▶ [Source]:
----

Once present throughout Michigan, gray wolves were virtually eliminated in the 20th century due to hunting and state bounty programs. The animal returned to the state in 1988 and at least 695 wolves were known to be in the Upper Peninsula as of winter 2020.
Wolf opponents and advocates have sparred for years over hunting proposals, battles that have intensified since the U.S. Fish and Wildlife Service last year removed wolves from the Endangered Species list. That left Michigan regulators in charge of population management.
Golder, the DNR spokesperson, said several things would have to take place before the agency considers a wolf hunt: The Michigan Wolf Management Plan, which outlines population goals and guidance ,for needs updating.
Golder also said the DNR would have to consult the state’s tribal governments, which have federally protected rights over natural resources, including wolves. Six Native American tribes sued Wisconsin when it legalized a wolf hunt last year.
“The legal status of wolves should be more permanently settled,” Golder said, “especially given the long history of legal challenges to delisting decisions and the resulting shifting status of wolves.

----

▶ [Information given]:

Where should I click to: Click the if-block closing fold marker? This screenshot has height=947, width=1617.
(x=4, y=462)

----

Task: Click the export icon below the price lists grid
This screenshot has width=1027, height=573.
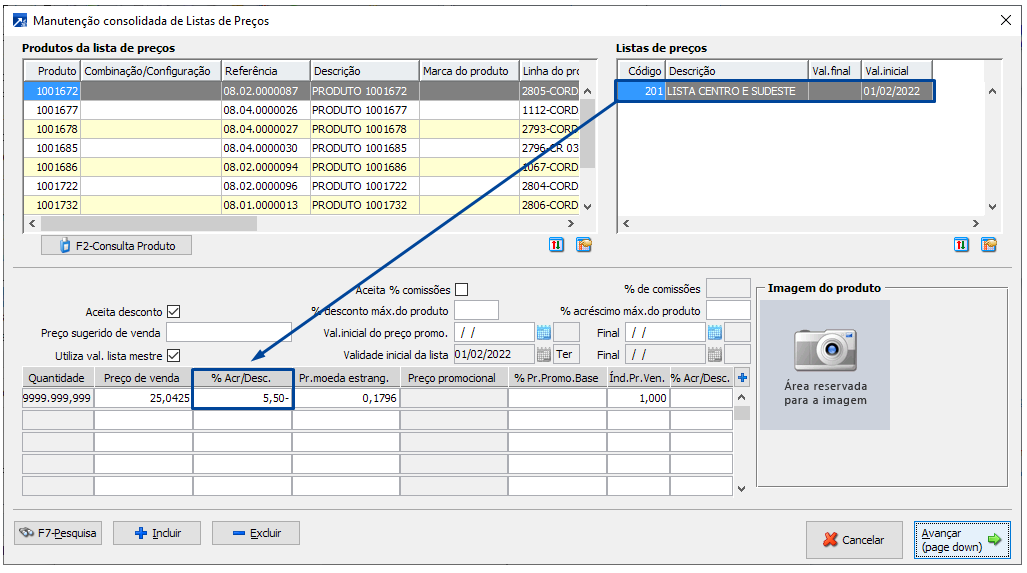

----

Transcribe everything in the passage on Michigan's gray wolves from "Once present throughout" down to "guidance ,for needs updating.".

▶ [Solution to the problem]:
Once present throughout Michigan, gray wolves were virtually eliminated in the 20th century due to hunting and state bounty programs. The animal returned to the state in 1988 and at least 695 wolves were known to be in the Upper Peninsula as of winter 2020.
Wolf opponents and advocates have sparred for years over hunting proposals, battles that have intensified since the U.S. Fish and Wildlife Service last year removed wolves from the Endangered Species list. That left Michigan regulators in charge of population management.
Golder, the DNR spokesperson, said several things would have to take place before the agency considers a wolf hunt: The Michigan Wolf Management Plan, which outlines population goals and guidance ,for needs updating.